Billy sat back at his desk, clearing the way for Mas to see his severed strawberries. “She told me she’d seen my father before he died. He accused her of stealing his computer, of attempting to get his scientific secrets.” Mas then
remembered that Minnie had mentioned that Shug had just purchased a new computer, which apparently had replaced the stolen one.
“She’d been following my dad. He hadn’t been going to his consulting office—he’d been going to Linus Verdorben’s place in Castroville. Strange place next to his father’s old body shop and closed-up gas station. Verdorben has some fields over there, too. The Masao test plants. Laila said she got hold of a strawberry plant—took one up to UC Davis to have some friends do some tests. The day she died . . .” Billy’s voice wavered, “she was supposed to show me the results. She said it was important. I told her I didn’t want to hear it—my dad’s funeral was the next day, for God’s sake. I just took off in the middle of our fight. Went to the liquor store to get some beer and drank for a while. Then I felt a need to go to the Stem House. Just for old times’ sake. Dad always said his best years were in that house.”
“We have some good time,” Mas agreed.
Billy lifted his chin up and Mas noticed that his eyes were still bloodshot. “He always spoke highly of you, by the way. Always did.”
Mas pressed his lips together. He wasn’t here to fish for compliments, just to uncover the truth.
On the desk was an Everbears mug, from which Billy took out a pencil to play with. “So I never found out what Laila wanted to tell me. I’ve been going through her things, her papers. The police have her computer. And then I found her cell phone in her car. That’s when I heard these threatening calls on her voice mail.”
Mas shivered. It was as if the temperature dropped.
“It was a man’s voice. Saying that he would hurt her if she stayed in Watsonville. I don’t know why she didn’t tell me or report it at the time. But she did save the messages; she must have taken the threats seriously.” Billy held the sharp end of the pencil out, like a miniature saber. “I dropped off Laila’s phone at the sheriff’s office this morning. They’ll be checking her records. They will get this sonofabitch.”
Mas didn’t care much one way or the other. Maybe that’s why Billy was spilling his guts to him, because Mas really didn’t have any strong opinions when it came to Laila Smith.
“Nobody understands, you know. My kids. My family. Her family. Her friends. But we had a special connection.”
Oh, yah
, Mas said to himself. In his seventy-odd years of living, he knew all about so-called “connections.” They usually led old men down a path of destruction. Billy must have read Mas’s facial expression, because he shook his head.
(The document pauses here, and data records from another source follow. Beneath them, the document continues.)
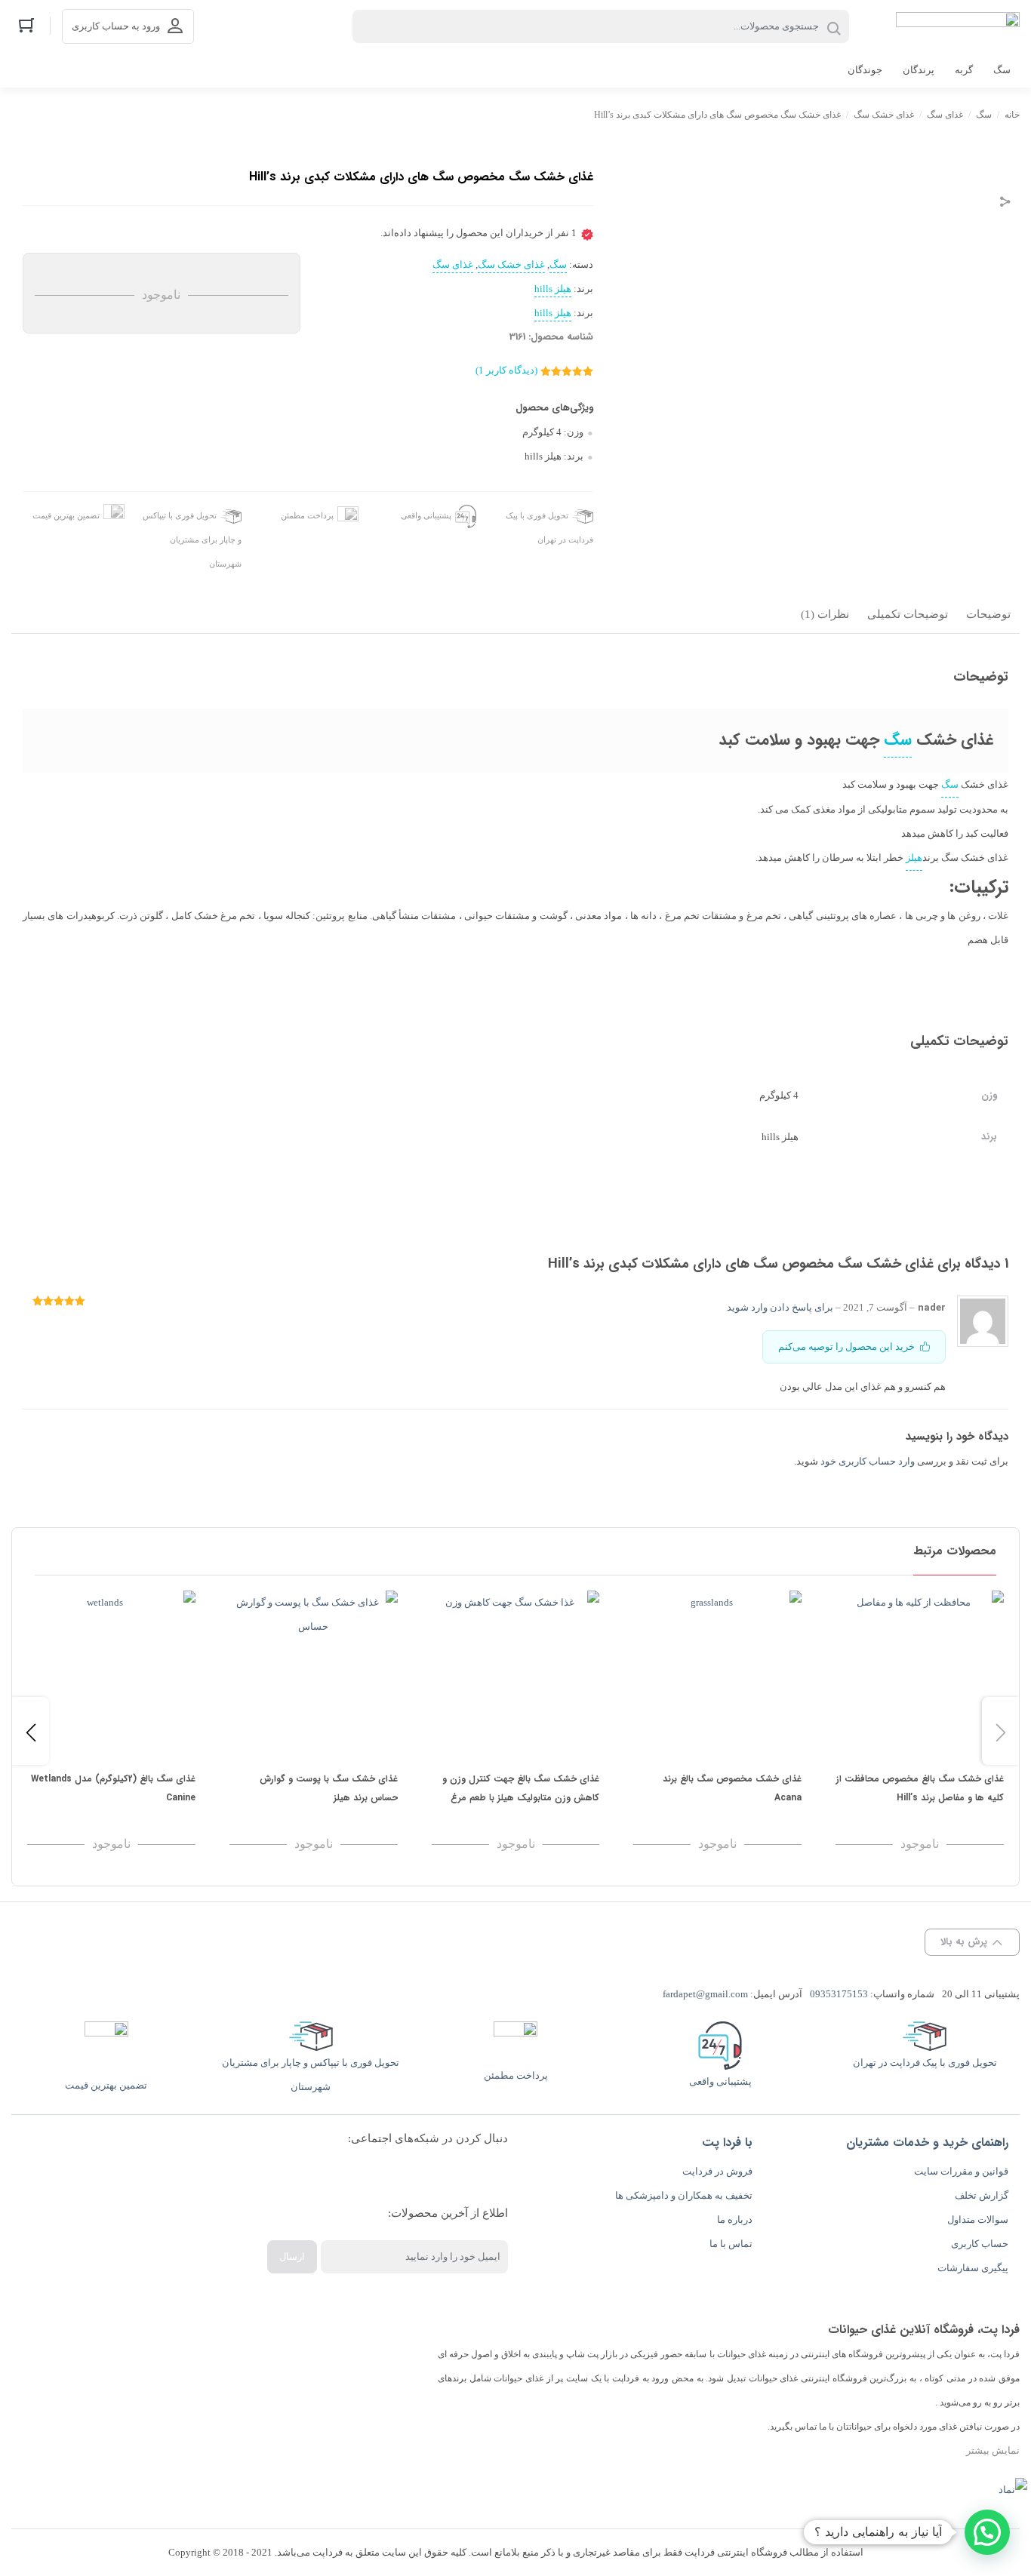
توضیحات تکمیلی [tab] (907, 614)
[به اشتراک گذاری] (1005, 203)
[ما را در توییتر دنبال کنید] (326, 2176)
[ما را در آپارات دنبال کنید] (389, 2176)
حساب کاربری (979, 2243)
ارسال (292, 2256)
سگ (984, 114)
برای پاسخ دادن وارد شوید (780, 1307)
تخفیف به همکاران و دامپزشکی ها (683, 2195)
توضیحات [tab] (988, 614)
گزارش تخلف (981, 2195)
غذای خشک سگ (884, 114)
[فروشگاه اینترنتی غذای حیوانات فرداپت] (958, 26)
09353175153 (839, 1994)
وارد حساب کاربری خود (867, 1461)
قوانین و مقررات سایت (961, 2171)
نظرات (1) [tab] (825, 614)
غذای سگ (945, 114)
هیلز (914, 857)
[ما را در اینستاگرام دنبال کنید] (484, 2176)
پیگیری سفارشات (972, 2267)
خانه (1012, 114)
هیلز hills (552, 288)
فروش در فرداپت (717, 2171)
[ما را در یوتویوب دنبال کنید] (357, 2176)
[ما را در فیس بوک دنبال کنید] (453, 2176)
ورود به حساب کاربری (116, 26)
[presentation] (30, 1731)
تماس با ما (730, 2243)
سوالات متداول (977, 2219)
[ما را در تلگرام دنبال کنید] (421, 2176)
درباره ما (734, 2219)
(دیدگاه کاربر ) (506, 370)
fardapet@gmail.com (705, 1994)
“No, it wasn’t like that. I mean, yes, she was gorgeous. And young. But it was much more than that. She was so, so—alive and curious. Open about life. It was starting to rub off on me, too. We talked about going to Latin America, Chile. See how other cultures dealt with food production. Maybe write a book together.”
Book?
Kuru-kuru-pa
, thought Mas. There was no doubt that Billy had lost his mind.
“I was going to tackle the science part of it; she, the political side. Our party politics didn’t match, but we were both committed to getting the best food to the most people. Really. It’s really her passion that got her killed.”
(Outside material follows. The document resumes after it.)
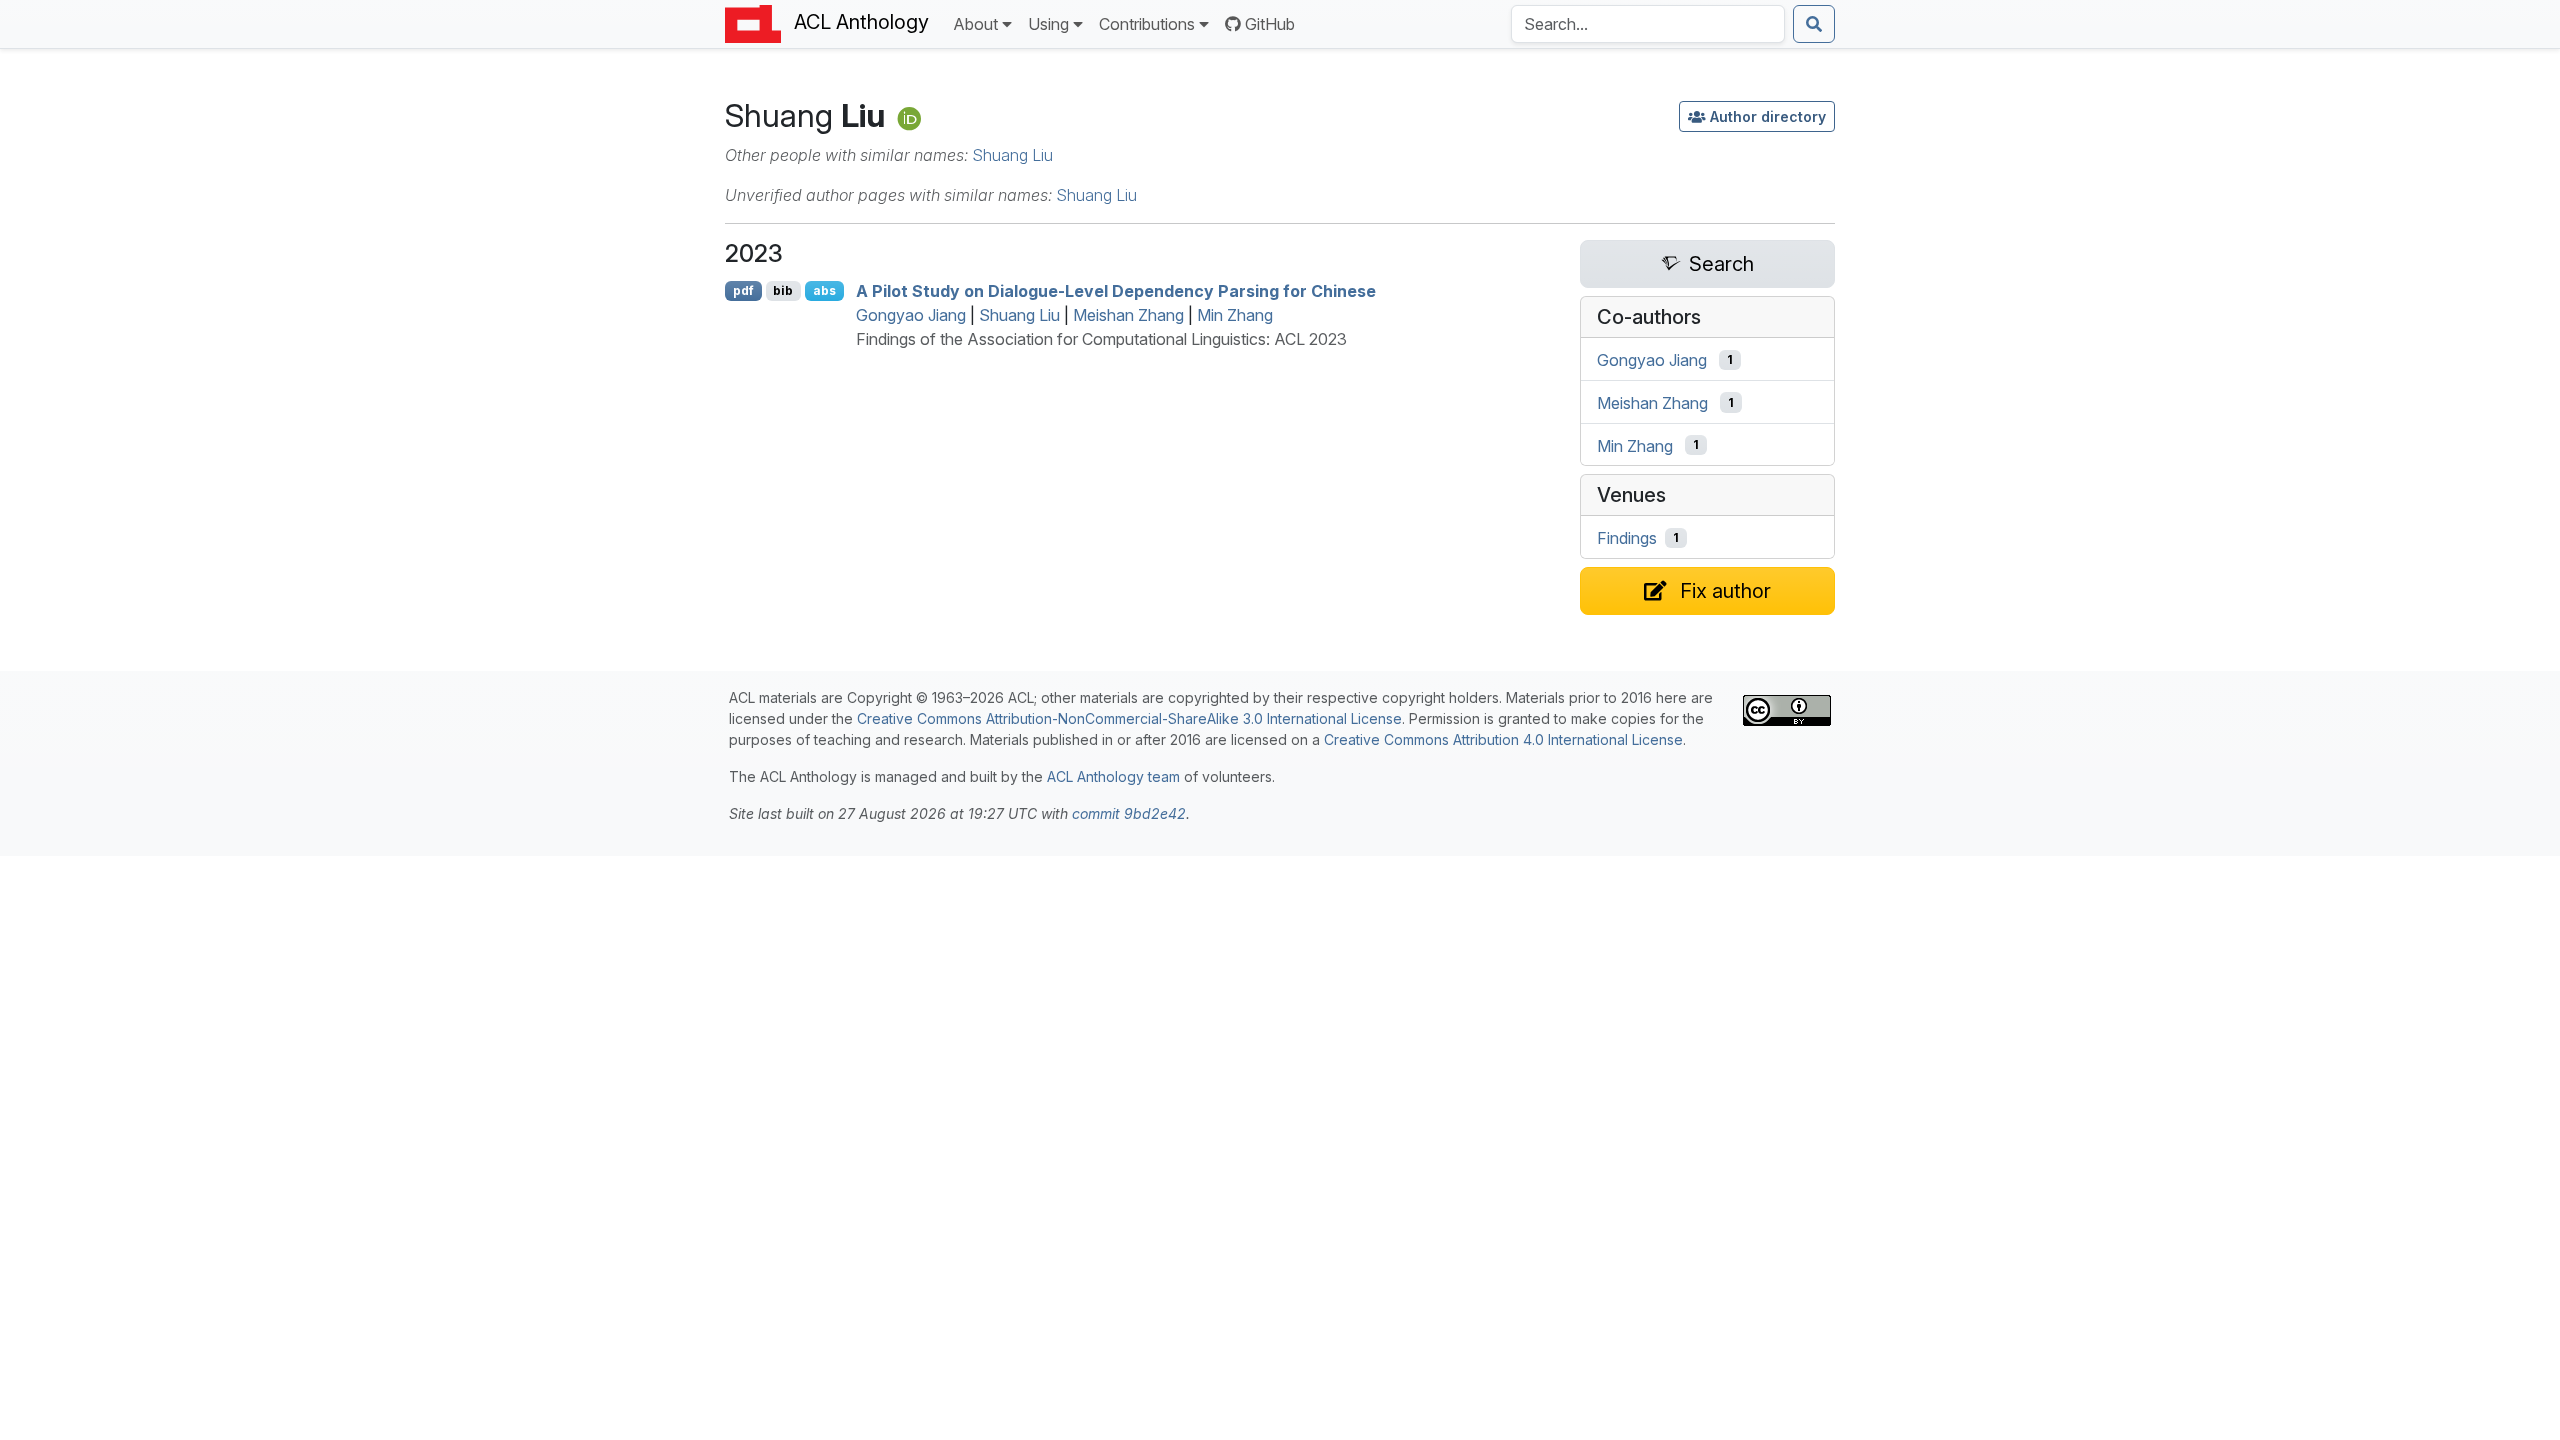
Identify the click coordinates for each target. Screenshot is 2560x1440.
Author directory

Billy’s eyes took on a glassy sheen and Mas, embarrassed by any sign of emotion, looked down. He noticed something
else sticking out from the mug on Billy’s desk. A white plastic knife with the words, “Masao,” clearly written in Shug’s hand. “
A-ra
—” he couldn’t help to exclaim. This was a marker from the missing strawberry plants next to the Stem House. The ones that Shug had bred and named after Mas.
Billy frowned and followed Mas’s gaze. “It’s not what you think,” he tried to explain. “I mean, yes, I took them that night when I left the Stem House. But it’s only because they were my father’s. I wanted something of his.”
Mas was unconvinced.
“I was curious. I mean, Laila was talking like these plants were revolutionary. I don’t know who the parents were for these plants—yet.” Billy gestured toward the chart on the whiteboard. “Every variety has a family tree, an initial mother and father.”